A key concern: when a GPU finishes processing a request, could reordering the queue cause race conditions?
The answer is no, for several reasons:
-
Atomic state updates: When a request completes,
_on_request_complete()updates conversation state and resolves dependencies synchronously (before anyawait), then performs async file I/O. The scheduler loop only sees consistent state because all state mutations happen before yielding to the event loop. -
Semaphore-based dispatch: Requests are only dispatched when the model has capacity. Even if priorities change, the highest-priority request with available capacity is always chosen.
-
Per-conversation isolation: A failed conversation only affects its own requests:
def _remove_conversation_requests(self, conversation_id: int) -> None: """Remove all pending and pre-departure requests for a failed conversation.""" # Only removes requests matching this conversation_id # Other conversations are unaffected
-
No cross-conversation dependencies: Conversations are fully independent. Request completion in conversation X never blocks or unblocks requests in conversation Y.

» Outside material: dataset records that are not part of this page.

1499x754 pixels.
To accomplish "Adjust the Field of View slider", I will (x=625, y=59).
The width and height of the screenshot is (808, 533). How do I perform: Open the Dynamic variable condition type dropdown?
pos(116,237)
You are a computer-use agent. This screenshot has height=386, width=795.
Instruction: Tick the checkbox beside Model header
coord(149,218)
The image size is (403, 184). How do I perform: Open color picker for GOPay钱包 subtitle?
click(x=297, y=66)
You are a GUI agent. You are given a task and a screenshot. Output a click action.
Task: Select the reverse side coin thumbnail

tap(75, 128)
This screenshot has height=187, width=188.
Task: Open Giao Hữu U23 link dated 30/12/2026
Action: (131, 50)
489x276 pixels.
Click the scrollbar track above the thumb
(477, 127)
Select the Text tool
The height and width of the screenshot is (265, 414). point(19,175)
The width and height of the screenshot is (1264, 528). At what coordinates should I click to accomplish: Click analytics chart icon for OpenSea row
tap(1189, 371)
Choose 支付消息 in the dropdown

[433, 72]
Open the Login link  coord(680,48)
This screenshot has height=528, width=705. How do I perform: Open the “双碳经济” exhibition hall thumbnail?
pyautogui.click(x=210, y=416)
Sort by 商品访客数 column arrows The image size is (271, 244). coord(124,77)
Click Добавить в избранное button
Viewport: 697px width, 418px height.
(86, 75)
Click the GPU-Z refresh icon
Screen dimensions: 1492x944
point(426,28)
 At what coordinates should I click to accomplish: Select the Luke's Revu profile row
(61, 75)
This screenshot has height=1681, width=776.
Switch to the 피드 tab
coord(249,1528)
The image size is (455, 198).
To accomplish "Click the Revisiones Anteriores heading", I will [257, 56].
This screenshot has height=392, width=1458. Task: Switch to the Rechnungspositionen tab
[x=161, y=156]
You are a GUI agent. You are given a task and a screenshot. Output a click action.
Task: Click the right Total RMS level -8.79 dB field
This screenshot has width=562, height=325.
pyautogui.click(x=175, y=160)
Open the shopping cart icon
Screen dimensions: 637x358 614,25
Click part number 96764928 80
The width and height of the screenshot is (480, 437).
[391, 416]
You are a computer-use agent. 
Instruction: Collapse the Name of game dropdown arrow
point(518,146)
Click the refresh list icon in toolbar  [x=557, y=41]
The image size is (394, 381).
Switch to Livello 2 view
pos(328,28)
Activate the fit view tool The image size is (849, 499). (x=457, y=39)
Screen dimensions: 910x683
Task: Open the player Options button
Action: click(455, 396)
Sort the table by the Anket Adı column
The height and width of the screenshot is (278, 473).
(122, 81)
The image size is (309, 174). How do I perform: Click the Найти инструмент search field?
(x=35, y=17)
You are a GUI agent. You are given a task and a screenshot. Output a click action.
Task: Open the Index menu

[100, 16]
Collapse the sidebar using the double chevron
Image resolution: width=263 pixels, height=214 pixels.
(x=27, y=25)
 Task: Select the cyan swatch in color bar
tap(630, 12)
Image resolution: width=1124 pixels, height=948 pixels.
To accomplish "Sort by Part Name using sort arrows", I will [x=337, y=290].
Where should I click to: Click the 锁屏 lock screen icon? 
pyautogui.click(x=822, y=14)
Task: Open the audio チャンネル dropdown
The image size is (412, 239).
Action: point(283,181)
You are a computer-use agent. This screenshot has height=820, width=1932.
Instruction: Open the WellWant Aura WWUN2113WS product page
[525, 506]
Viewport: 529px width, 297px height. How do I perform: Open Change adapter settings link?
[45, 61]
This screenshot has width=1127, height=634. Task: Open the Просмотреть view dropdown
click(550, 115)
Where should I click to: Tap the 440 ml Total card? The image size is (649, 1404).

Full parallelism: Different conversations have zero cross-visibility. The framework processes all conversations concurrently:
# All conversations initialized upfront
for idx, question in enumerate(questions):
self._initialize_conversation(idx, question)When vLLM batches requests, it doesn't matter whether they're from the same conversation or different ones - they're just independent generation requests.
Dependency-based parallelism: Within a single round, agents respond based on dependencies, not strict serial order:
# Dependencies defined per-agent in config
self.dependencies[agent_id] = set(role_config.get("speak_after_within_round", []))
def _is_agent_ready(self, agent_id: str, round_completed_agents: Set[str]) -> bool:
"""Check if agent's dependencies are satisfied."""
deps = self.dependencies.get(agent_id, set())
return deps.issubset(round_completed_agents)Current behavior (vanilla routing): With the default VanillaRouter and participant-only agents, all agents have empty dependencies, so all can generate concurrently within a round.
Future extensibility: When roles like moderator or devils_advocate are added, they can specify speak_after_within_round to wait for participants:
agent_definitions:
- agent_id: mod_001
role: moderator
role_specific_config:
speak_after_within_round: [spkr_000, spkr_001, spkr_002]Note:
speak_after_within_roundserves dual purposes:
- Dependency specification (scheduler): Determines when the agent can start generating (must wait for listed agents to complete in current round)
- Visibility specification (prompt builder): The agent's prompt includes responses from the listed agents in the current round (in addition to the standard previous-round discussion visible to all participants)
This is distinct from
visible_to(handled by the router), which controls who can read the agent's response in subsequent rounds.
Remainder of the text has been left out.